Luis A. Figueroa–Martínez is an Associate Professor in the Department of History and core faculty in the Urban Studies Program and the Cities first-year gateway program at Trinity's Center for Urban and Global Studies.
His scholarly interests range widely. His initial research focused on slavery, post-slavery and race in Puerto Rico. It resulted in the book Sugar, Slavery and Freedom in Nineteenth-Century Puerto Rico, co-published in 2005 by The University of North Carolina Press and Editorial de la Universidad de Puerto Rico. Recipient of an essay award in 2006 from the Puerto Rico Chapter of the PEN Club International, this book examines the transition from slavery to post-emancipation on the island by looking closely at the southeastern Guayama region, the sugar plantation zone most dependent on African slave labor in Puerto Rico in the 1800s.
Figueroa-Martínez's work in the field of documentary film production includes serving as scholar and script consultant for "Puerto Rican Passages" (1995), on the Puerto Rican migration to Connecticut; and as scholarly consultant and co-producer (uncredited) for "Ritmo de Pueblo" (2001), a film exploring the role of music in Puerto Rican culture on the island and the diaspora. Both films premiered on Connecticut Public Television and were later broadcast on other PBS affiliates. In addition, he directed and produced two short films on issues of race, gender and sexuality at Trinity College: "Umoja House: Coming to Grips with Diversity" (2003) and "Halloween on Vernon Street" (2006). A third, related short film is currently in its pre-production phase.

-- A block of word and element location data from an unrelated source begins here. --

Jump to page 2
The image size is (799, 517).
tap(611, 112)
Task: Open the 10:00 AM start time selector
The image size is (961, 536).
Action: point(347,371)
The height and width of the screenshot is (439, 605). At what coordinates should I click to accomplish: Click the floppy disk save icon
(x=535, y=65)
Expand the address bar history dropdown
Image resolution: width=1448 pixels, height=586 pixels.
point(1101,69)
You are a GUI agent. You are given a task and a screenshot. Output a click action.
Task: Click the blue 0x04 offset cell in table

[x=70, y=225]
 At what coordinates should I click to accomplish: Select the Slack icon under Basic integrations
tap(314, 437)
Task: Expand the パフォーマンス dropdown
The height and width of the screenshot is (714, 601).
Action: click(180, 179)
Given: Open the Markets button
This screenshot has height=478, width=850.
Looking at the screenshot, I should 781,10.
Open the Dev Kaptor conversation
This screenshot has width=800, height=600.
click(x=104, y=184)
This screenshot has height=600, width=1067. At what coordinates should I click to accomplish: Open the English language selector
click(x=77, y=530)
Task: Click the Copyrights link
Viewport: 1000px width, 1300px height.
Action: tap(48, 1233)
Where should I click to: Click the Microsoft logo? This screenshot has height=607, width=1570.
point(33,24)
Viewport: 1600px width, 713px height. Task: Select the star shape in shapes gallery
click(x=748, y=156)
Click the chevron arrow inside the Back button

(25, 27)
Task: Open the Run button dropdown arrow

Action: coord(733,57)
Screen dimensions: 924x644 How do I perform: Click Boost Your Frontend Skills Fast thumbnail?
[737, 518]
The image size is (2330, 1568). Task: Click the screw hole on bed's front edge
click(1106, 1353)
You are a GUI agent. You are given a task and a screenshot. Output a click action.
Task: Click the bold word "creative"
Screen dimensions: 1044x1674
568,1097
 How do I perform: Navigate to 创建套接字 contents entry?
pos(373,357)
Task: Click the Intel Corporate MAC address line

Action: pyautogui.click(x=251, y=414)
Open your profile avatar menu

Beginning in the 2000s, Figueroa-Martínez's research shifted to urban history and urban studies, initially as a member of Trinity's Hartford Studies Project, led at the time by Susan Pennybacker, who was then the Borden W. Painter, Jr., '58/H'95 Professor of European History at Trinity, and is currently the Chalmers W. Poston Distinguished Professor of European History at the University of North Carolina at Chapel Hill. This project was funded principally with grants from the Rockefeller and Kellogg foundations.
Figueroa-Martínez is currently completing a manuscript on urbanism, suburbanization, and colonial modernity in San Juan, Puerto Rico since the 1930s, centered on Avenida Franklin Delano Roosevelt in Hato Rey.
His new research centers on urban politics, race, class and dance music culture in Hartford and New York City since the late 1980s.
Prior to joining Trinity College, Figueroa–Martínez was an Assistant Professor in the Department of History and Associate Director of the Center for Latin American Studies at the University of Connecticut in Storrs, as well as co-founder of UConn's Institute for Puerto Rican and Latino Studies, which were merged in 2012 to become El Instituto: Institute of Latina/o, Caribbean, and Latin American Studies.
Born in Ponce, and raised in Coamo, Puerto Rico, Figueroa-Martínez earned his Ph.D. and M.A. in Latin American History at the University of Wisconsin-Madison under Steve J. Stern, Florencia E. Mallon, Thomas E. Skidmore, and Francisco Scarano; and his B.A. in General (Interdisciplinary) Studies at the Universidad de Puerto Rico, Recinto de Río Piedras.